#### [Data records]

================================

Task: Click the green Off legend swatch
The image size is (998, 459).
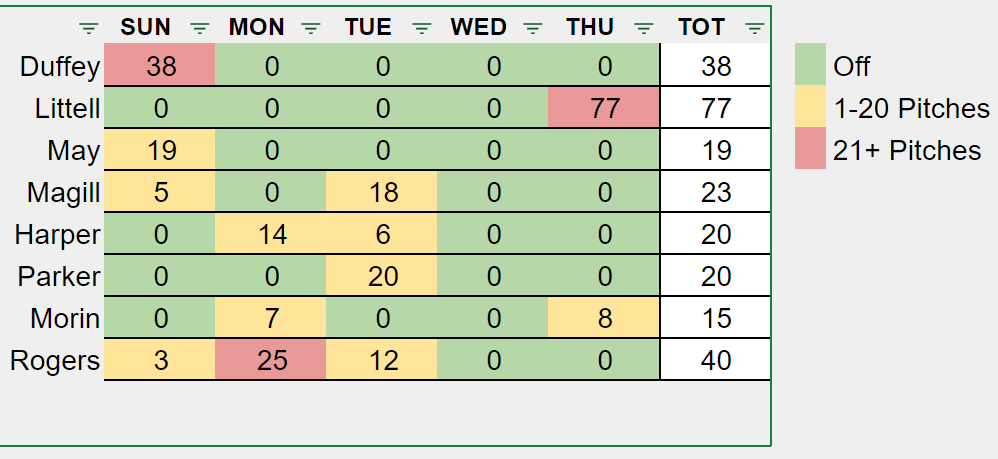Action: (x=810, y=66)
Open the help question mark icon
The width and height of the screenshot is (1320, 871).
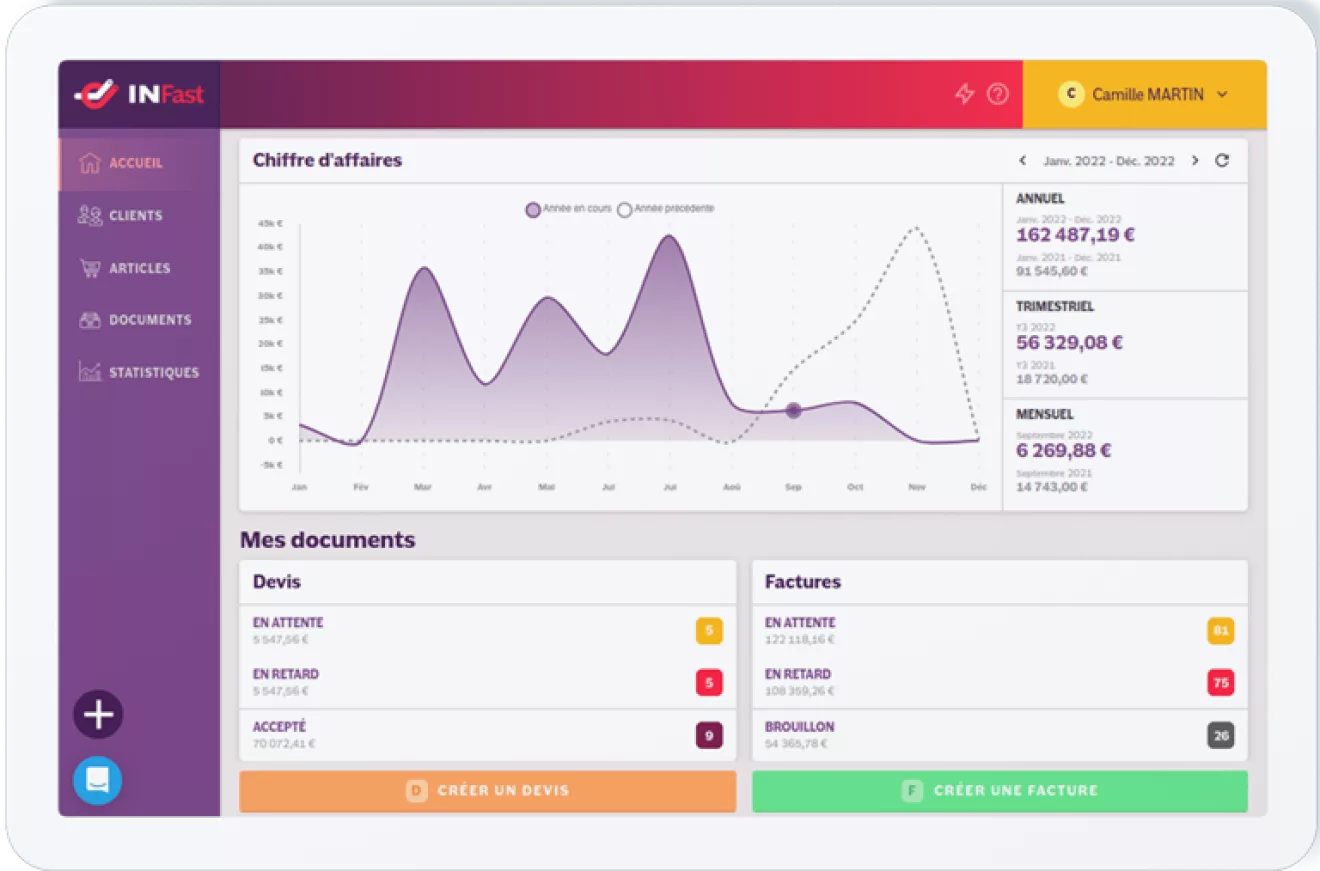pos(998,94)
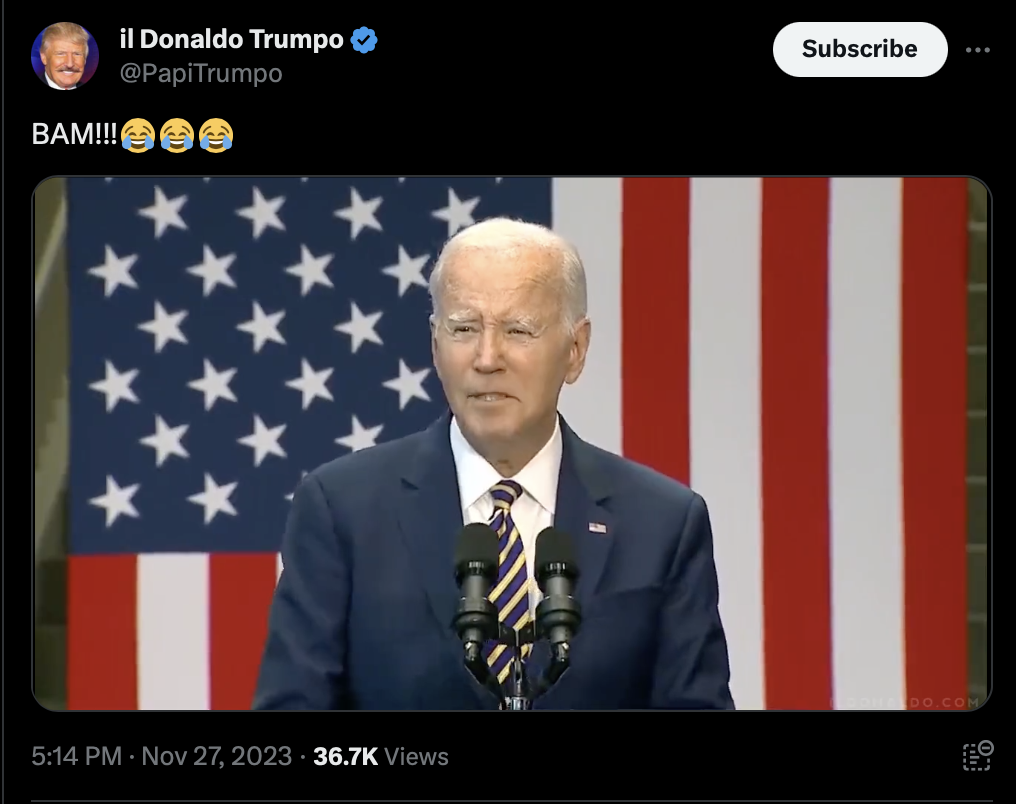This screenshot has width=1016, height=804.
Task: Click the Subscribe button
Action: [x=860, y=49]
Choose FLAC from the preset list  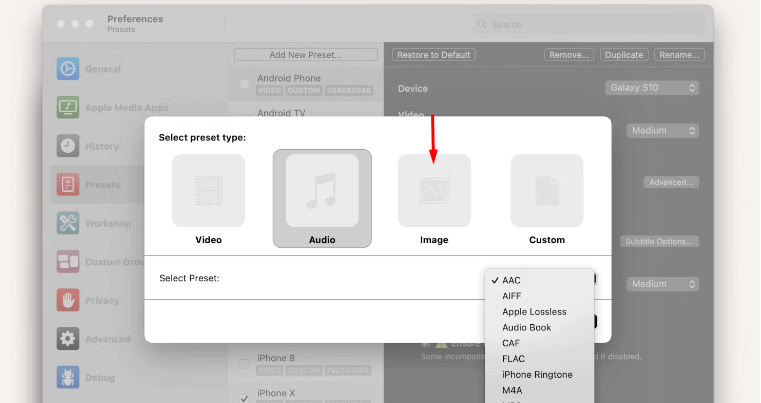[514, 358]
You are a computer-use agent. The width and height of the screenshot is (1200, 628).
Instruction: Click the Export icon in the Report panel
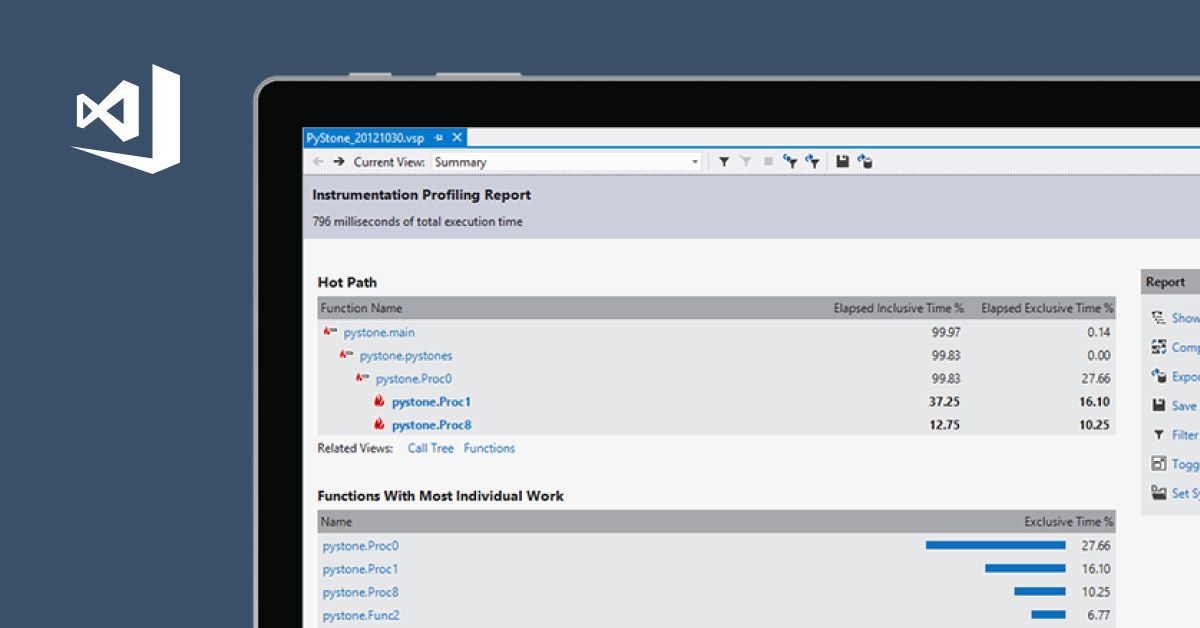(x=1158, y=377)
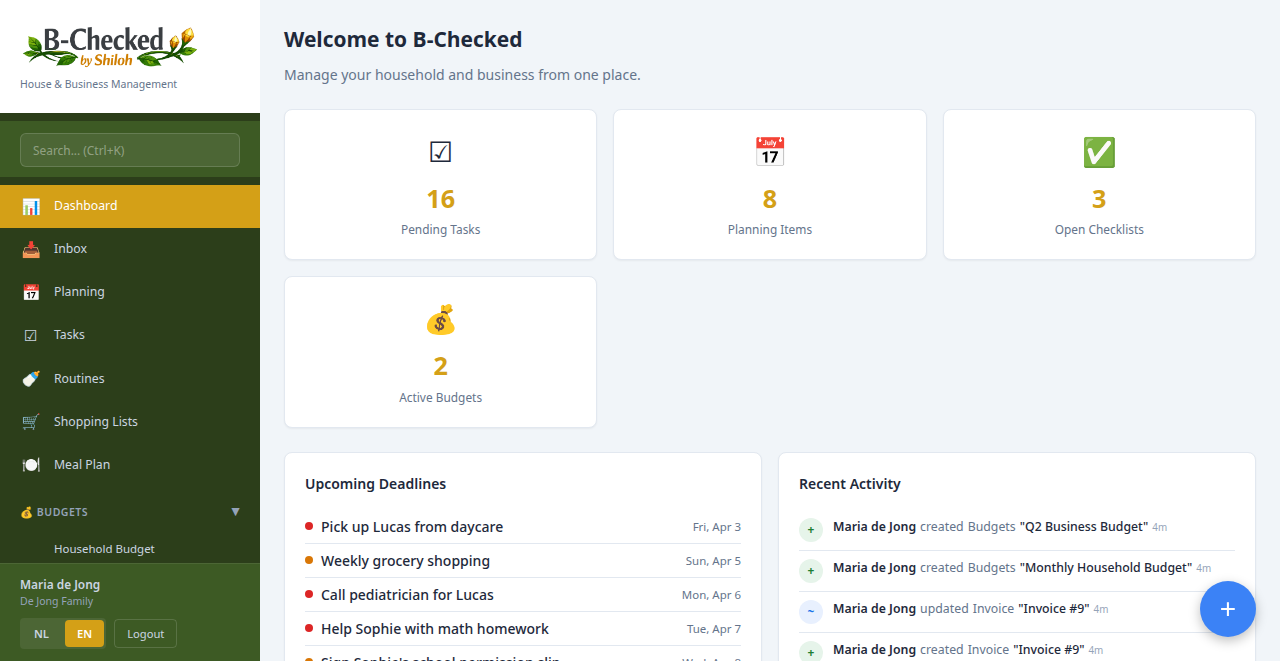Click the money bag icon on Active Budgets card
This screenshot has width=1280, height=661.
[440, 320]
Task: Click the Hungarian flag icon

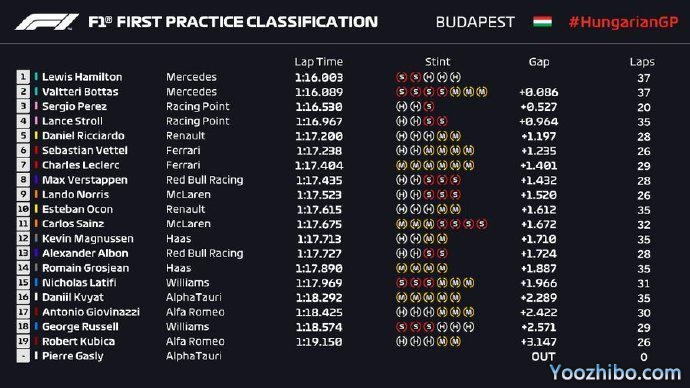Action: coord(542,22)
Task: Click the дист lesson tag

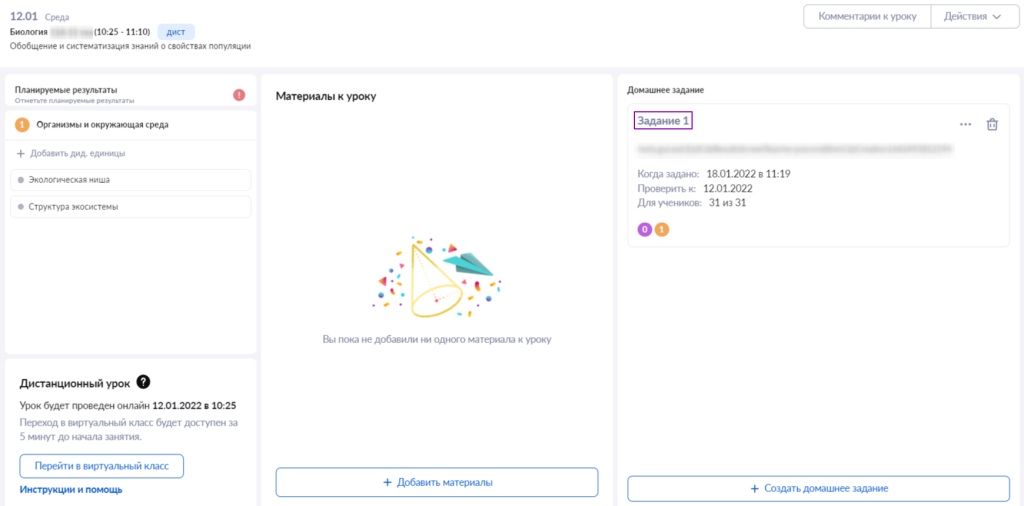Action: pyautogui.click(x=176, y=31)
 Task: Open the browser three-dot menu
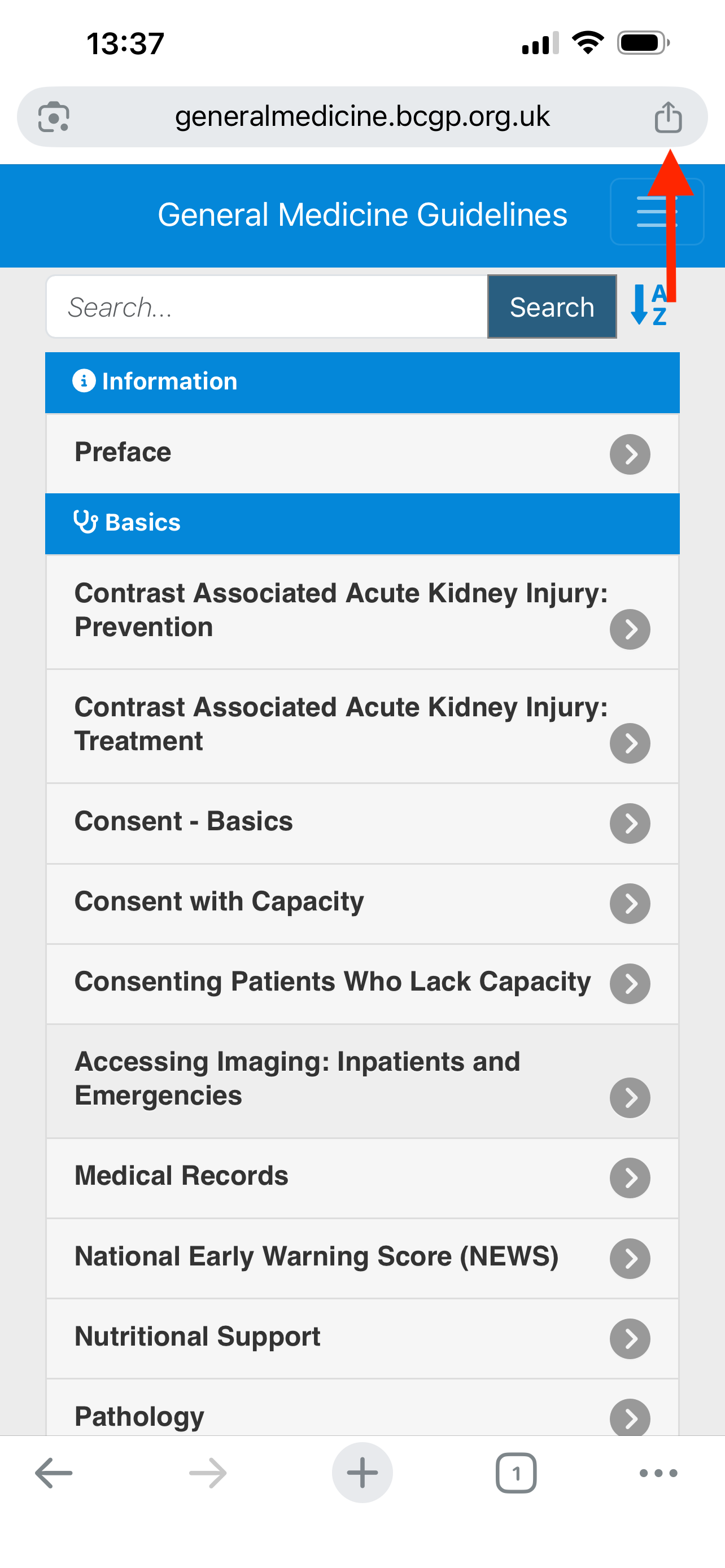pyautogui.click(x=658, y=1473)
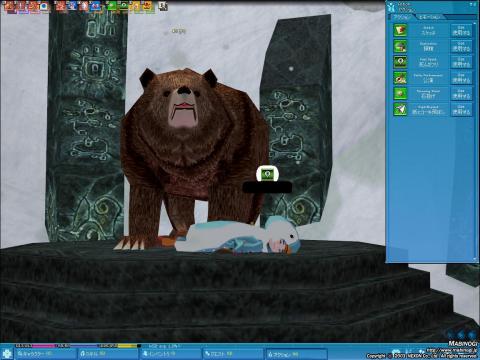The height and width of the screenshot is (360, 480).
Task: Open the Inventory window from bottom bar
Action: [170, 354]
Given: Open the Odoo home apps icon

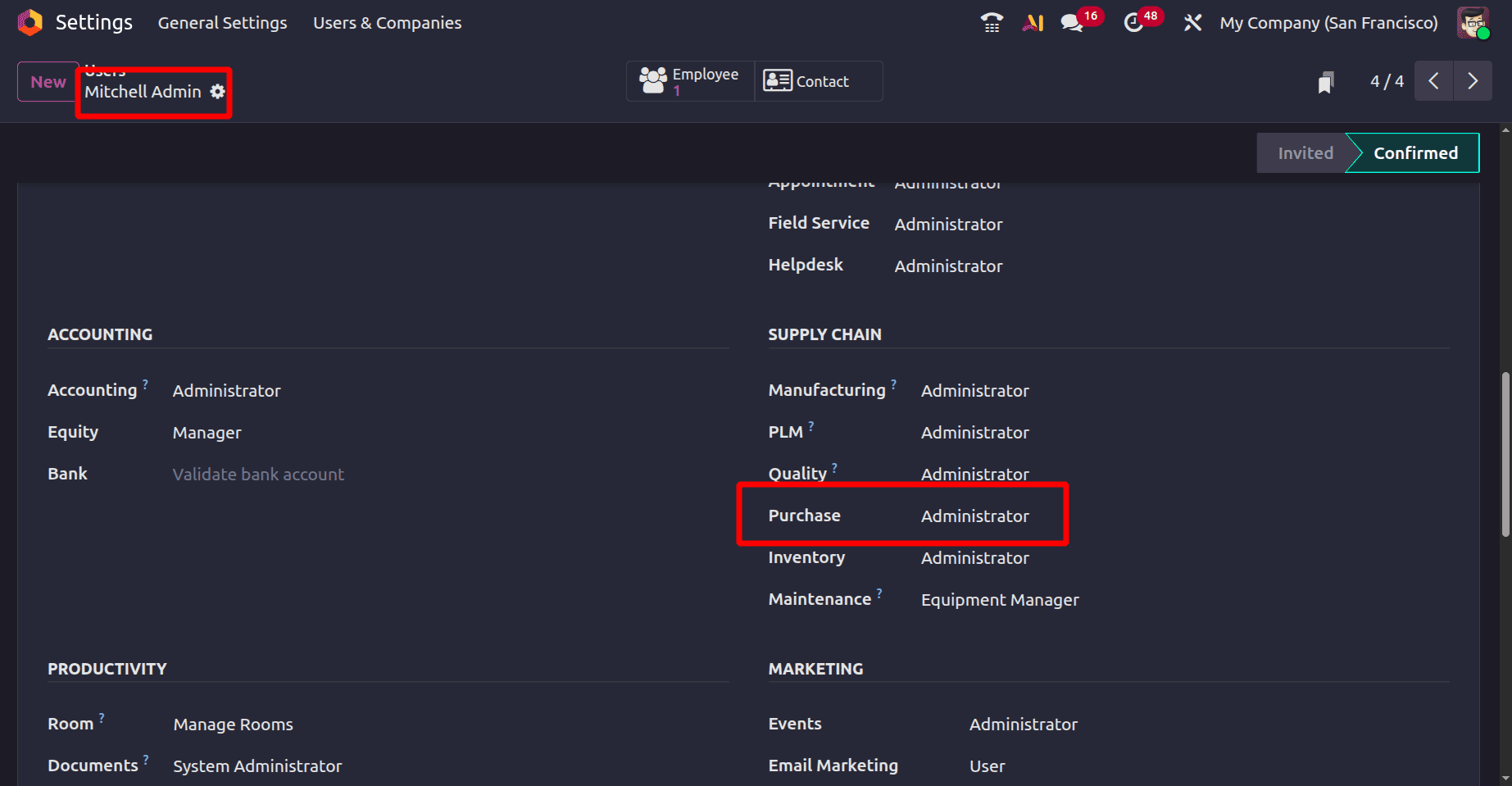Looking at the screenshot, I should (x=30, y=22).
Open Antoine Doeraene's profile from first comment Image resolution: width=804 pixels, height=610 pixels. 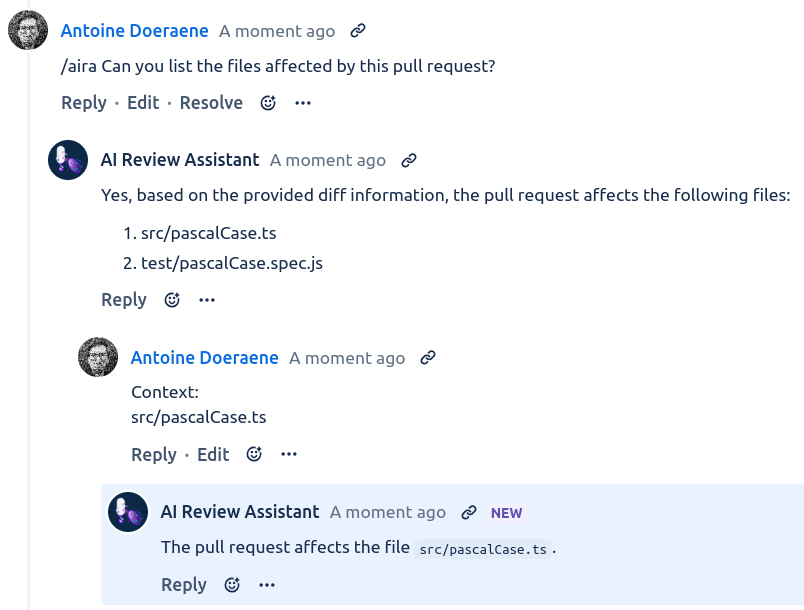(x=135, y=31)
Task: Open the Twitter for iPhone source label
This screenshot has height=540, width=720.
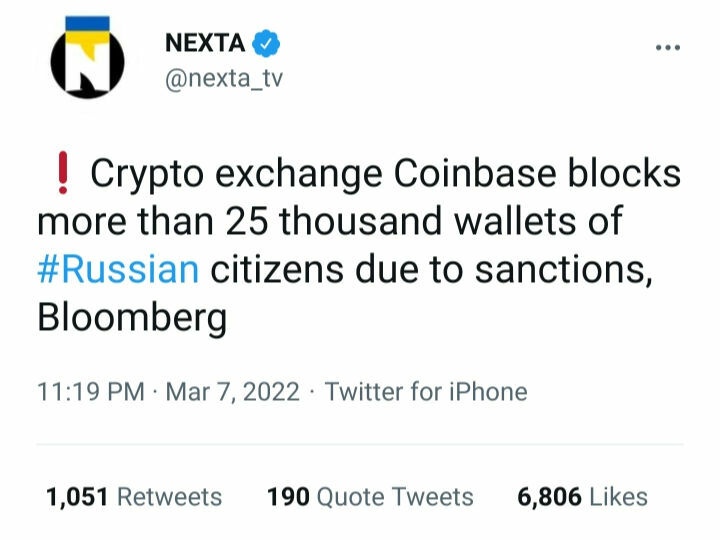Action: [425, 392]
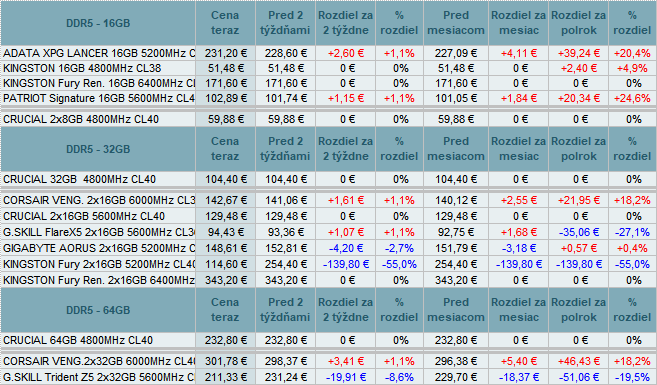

================================

#### [Your goal]
Leaving the pictures out, set down exactly the lines from the one with "Task: Open the Twitter" through the end of the records.

#### [Response area]
Task: Open the Twitter for iPhone source label
This screenshot has height=540, width=720.
Action: [425, 392]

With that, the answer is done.